現在は、DSS2、A penetration aspiration scale6、藤島グレード3、摂食レベル2という嚥下状況である。

考察)

今回経験した症例①②は気管カニューレ抜去困難症の可能性があり、経過を含め考察を加えさせて頂く。
症例①は入院時はほとんど寝たきりに近い状態であったが、経過が進むにつれ活動性が大きく向上し、嚥下機能も改善している。最終的には車椅子を自走しても全く呼吸に問題を抱えなくなったので気管カニューレ抜去に至ったものの、1ヶ月後再気管切開という結果になっている。
症例②は入院時から肉芽が内腔に少し発生していたものの順調に肉芽の処置を進めている。その後ADLと嚥下機能が改善をし始め、スピーチカニューレに辿り着いてからのトラブルである。両者ともに気管切開周辺部の狭窄を認め、気管カニューレ抜去困難症だと考えられる。

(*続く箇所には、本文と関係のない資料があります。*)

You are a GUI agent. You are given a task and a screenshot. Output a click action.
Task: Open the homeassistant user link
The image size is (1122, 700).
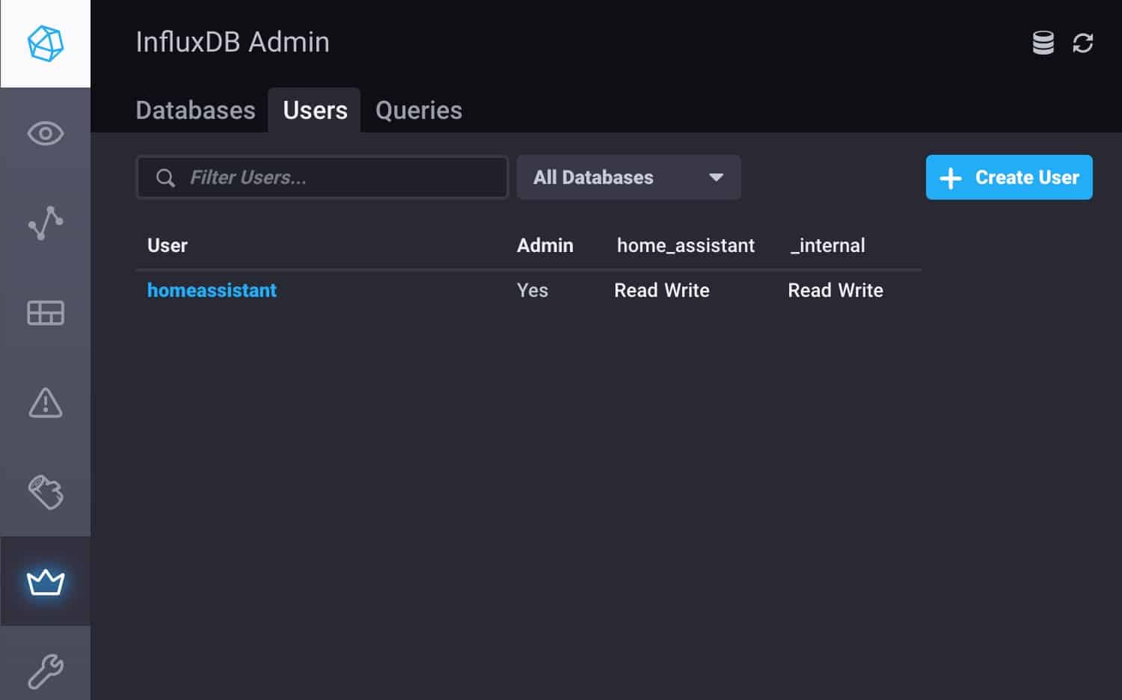212,290
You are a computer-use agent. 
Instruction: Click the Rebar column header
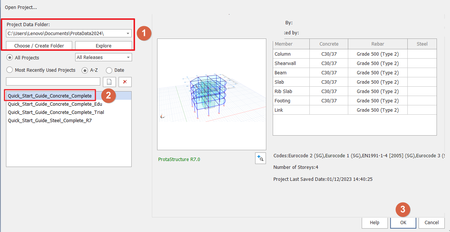click(377, 44)
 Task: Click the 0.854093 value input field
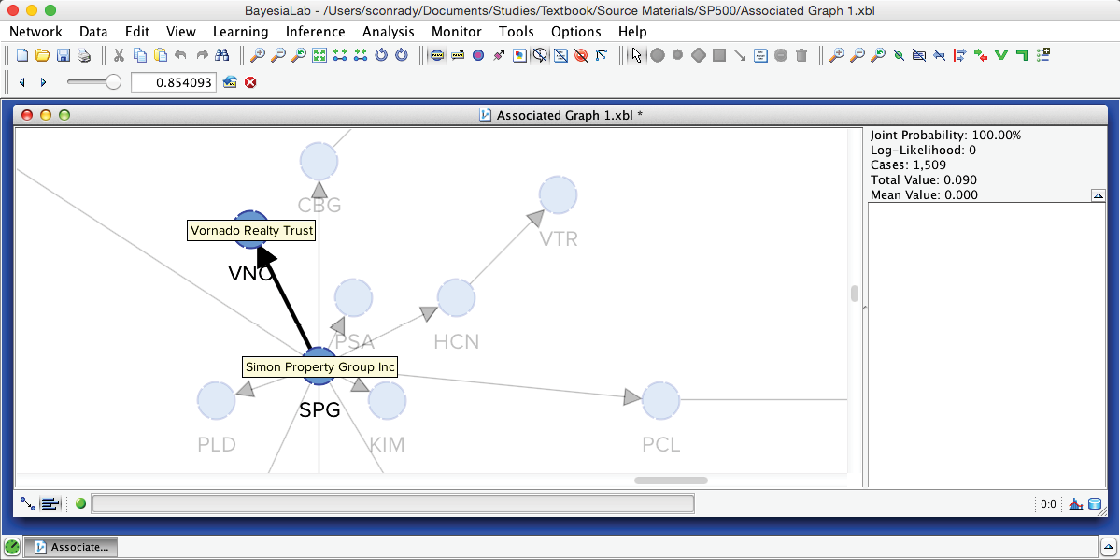(x=173, y=82)
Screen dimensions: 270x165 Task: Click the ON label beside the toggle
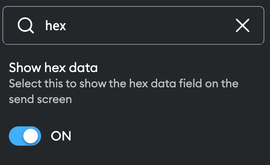(x=61, y=136)
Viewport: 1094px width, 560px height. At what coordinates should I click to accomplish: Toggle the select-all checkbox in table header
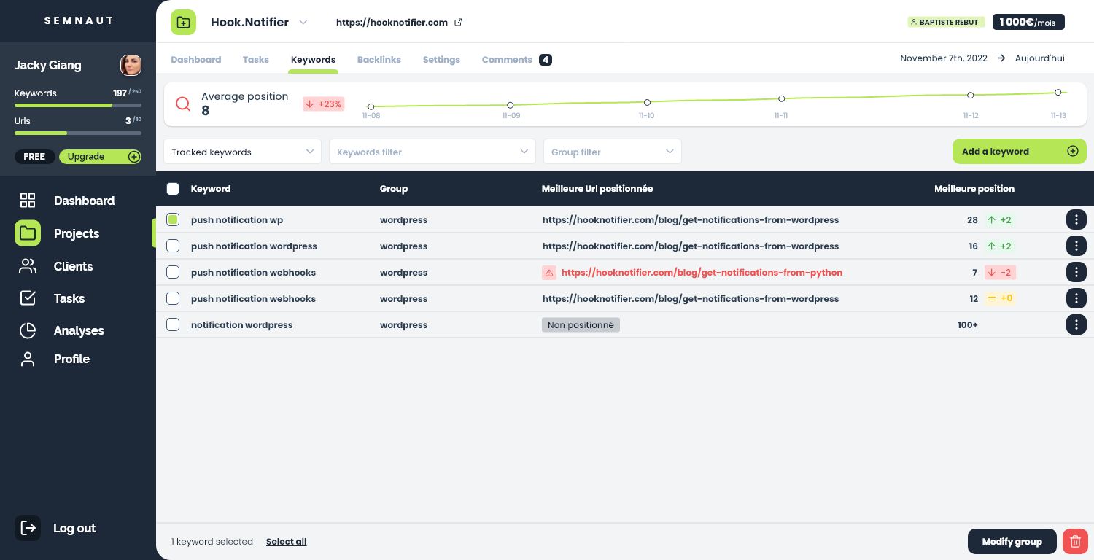click(173, 189)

次に症例①②ともにスピーチカニューレ、ADL改善、嚥下機能改善が共通している。スピーチカニューレに変更することで音声の回復が得られる反面、側溝が肉芽を誘発し易いことを梅崎[1]が説明している。また、ADL改善、嚥下機能改善と肉芽形成の因果関係は、運動能改善がスピーチカニューレによる内腔接触の回数を増やすことが原因と考えられる。これはスピーチカニューレ装用では仕方のないトラブルなのだろうが、気管カニューレサイズが合っていない可能性も否定出来ず、見直しが必要といえる。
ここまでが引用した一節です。